Hard-line neo-Darwinists (in other words, most biologists) are not so quick to make this leap. They set the bar very high for overturning a central tenet of biology. This strategy is understandable given past attacks on the Darwinian story from creationists and others. And many Darwinians suspect the Lamarckians of harboring a sentimental and unscientific fantasy of overcoming the blind chance involved in evolutionary change. The theory's past associations do little to dispel this worry; at a particularly memorable low point, the Lamarckian Soviet biologist Trofim Denisovich Lysenko coordinated the official arrest and imprisonment of several rival geneticists. Another Lamarckian, the Austrian Paul Kammerer, was accused of doctoring his experimental toads with India ink so that they would appear to have inherited certain telltale characteristics.

But might the neo-Darwinists be skeptical to a fault? Interestingly, Richard Dawkins, neo-Darwinism's most ardent champion, found Steele's work worthy of comment in his book The Extended Phenotype (1982). Instead of casting doubt on Steele's hypothesis, Dawkins argues that it is not really Lamarckian at all. "Far from being uncomfortable for neo-Weismannists, it turns out to be deeply congenial to us." Dawkins is not disturbed by the prospect of RNA from the immune system being read into DNA in the reproductive cells. He simply insists that the selection of which mutations get written into the genetic code must occur according to Darwinian principles of undirected trial and error, as Steele agrees is the case within the immune system.

But even if the process Steele and his colleagues describe is possible, does it ever actually occur? Evolutionary mechanisms are never observed directly, so we must make do with circumstantial evidence. Steele and his colleagues claim recently to have found such evidence--a "signature" of past events. It is "written all over the...genes" that carry instructions for immune system responses. They claim that a distinct pattern of mutations concentrated in particular areas of these genes "strongly suggests" that in the past, information from the immune system has been transferred into DNA and in the reproductive organs.

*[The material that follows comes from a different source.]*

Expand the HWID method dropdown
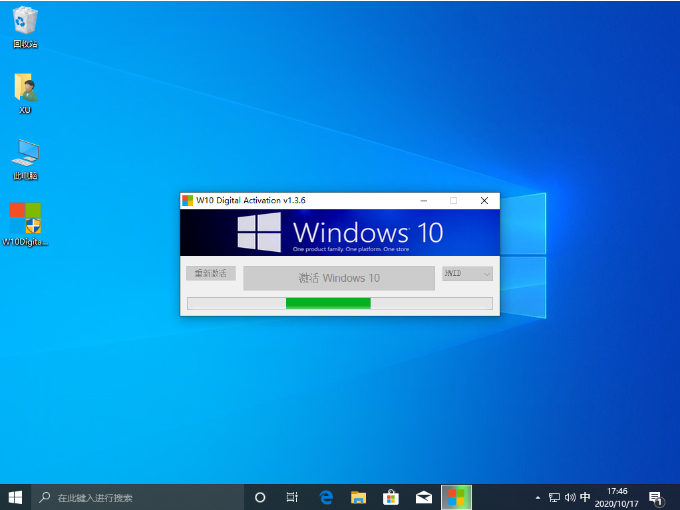 pyautogui.click(x=468, y=274)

Other biologists are not so easily swayed. Laurence Hurst, a professor of evolutionary genetics at the University of Bath, suggests there may be other, less radical explanations for the pattern of mutations that Steele cites. "I remain to be convinced that Lamarck's signature is not easily mistaken for someone else's," he wrote recently in the New Scientist. Moreover, if Steele and his colleagues turn out to be right about the immune system, it is not clear that a similar mechanism operates elsewhere. Organisms may be able to pass on an acquired immune system tolerance to their offspring, but can they pass on anything else? A long neck? A fondness for strawberries?

Nevertheless, Steele and his colleagues have opened up an intriguing area of research. For example, independent of any Lamarckian phenomena, their work may eventually help to explain how the immune system copes with a diverse array of invaders. Blanden admits that "the hard-liners are very unlikely to change." But he and the others believe that young immunologists, whose work does not directly bear on evolution, might be more open minded. Indeed, there is at least some evidence that times may be changing. "I have not been shouted down in a seminar since 1994," says Steele.

Mark Parascandola is a historian and philosopher of science. His article "Philosophy in the Laboratory: the Debate over Evidence for E.J.Steele's Lamarckian Hypothesis" appeared in Studies in the History and Philosophy of Science (1995).